I'm no expert on this topic, but the general gist is that poor people generally have a harder time getting free time off work when the county clerk is open, transport is often difficult because there are only so many locations, and the documents themselves can be expensive. If you don't have all the supporting documentation they require, you can't get the ID card even if you have other legal identification.

The goal is to make it much more difficult to vote so that people trapped in poverty can't afford the time or cost to get the papers required to vote.

Making it harder to vote causes overall voter numbers to drop. Less-polarized people will tend to be apathetic and think voting isn't worth the extra effort, while polarized fox News nuts will do anything they can to vote out the other guy.
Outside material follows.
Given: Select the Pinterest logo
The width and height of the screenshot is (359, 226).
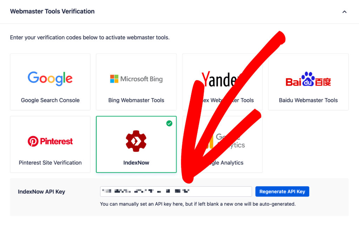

Which is all to say our electoral system is broken, first past the post voting is objectively bad, and we desperately need broad voting reform to eliminate the two party system. I doubt it'll happen in my lifetime though.

That's not what the comment you're replying to said.
I'm not really convinced doing something about illegal immigrants is a step towards a police state. Is this US only rhetoric? Do other countries regularly just allow people to immigrate illegaly and are not interested in doing anything about it? Like I can't imagine just boating to some random coast in Norway and expect to just live a new life there unimpeded by the law.
What is wrong with that? By what natural law is moving across cities at will OK, but moving across borders not OK? Legal restriction of movement across borders makes no sense.
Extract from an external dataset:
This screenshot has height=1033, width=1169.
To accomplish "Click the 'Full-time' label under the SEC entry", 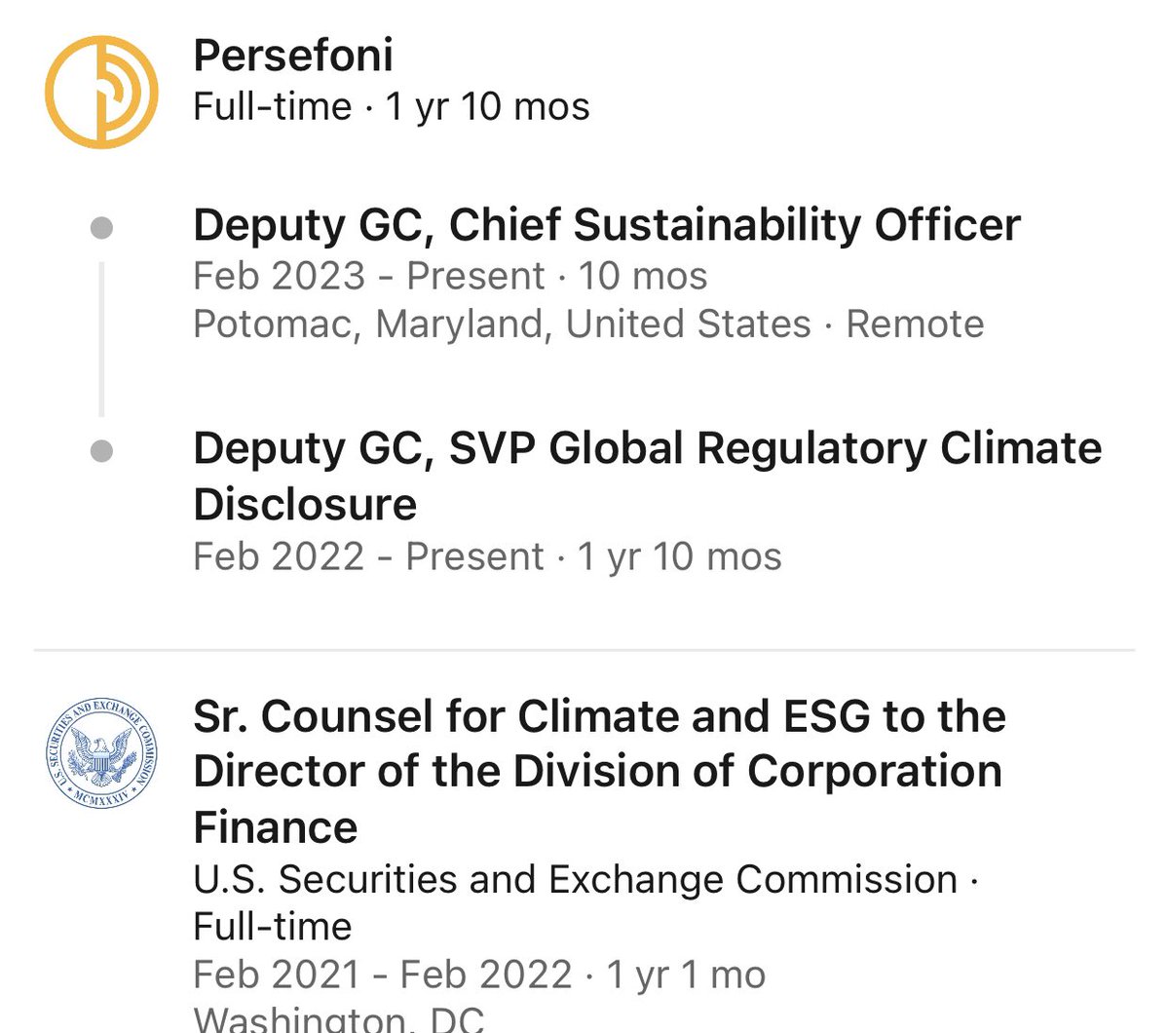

I mean, wherever you are, you should follow the law. If I'm a criminal, I should be dealt with wherever I find myself. If I don't commit crimes, I should be free to live where I want to live, provided I pay taxes and can pay to stay there.

The same reason I can't just walk into your house and make myself lunch out of your fridge. The people of this country have the same right as the owner of a house to control who can come in and to ask for some requirements as to do so. If you want to loosen the requirements, feel free to get a majority of the owners of the country (we, the people) to agree.
This is a false a equivalence. Immigrants do not not use private resources that belong personally to citizens. They consume public resources, paid for by taxes. So long as they also pay taxes, they are entitled to the use of those resources.
So I can walk into your house as long as I start chipping in for rent and buy some of the groceries myself?
Your house belongs to you. The earth, or portions thereof, does not exclusively belong to a group of people just because they happened to live there currently.

In any case, in many of these countries ( including the US) where people are rabidly advocating for curbs on movement, the majority of the population brutally displaced people who had lived there for thousands of years. By your own logic they have been breaking the law for a long time.

You realize that an illegal immigrant with a valid passport does not need a realid to fly right?
How many illegal immigrants have their passports and are willing to risk flying with them? I'm more talking about the mindset of illegally entering a country and then having the expectation that I can do anything there, anyway. Like in my Norway example, I can't imagine just walking to an airport and expecting everything to work out when I just boated into a random part of the country illegally. Is this a US idea that that should be expected to work? I don't have the perspective to know, so I'm asking.
Living in the Netherlands, I haven't had to show ID to any government agent when flying to another country in the Schengen area in at least ten years (and I fly quite often). If I don't check in online then I am sometime asked to show it at check-in. And sometimes I have to show it at the gate, but the people there are only eyeballing it to make sure the name matches the boarding pass.

Note that I do often have to show ID on the return flight. Each country (and probably airport) has its own procedures.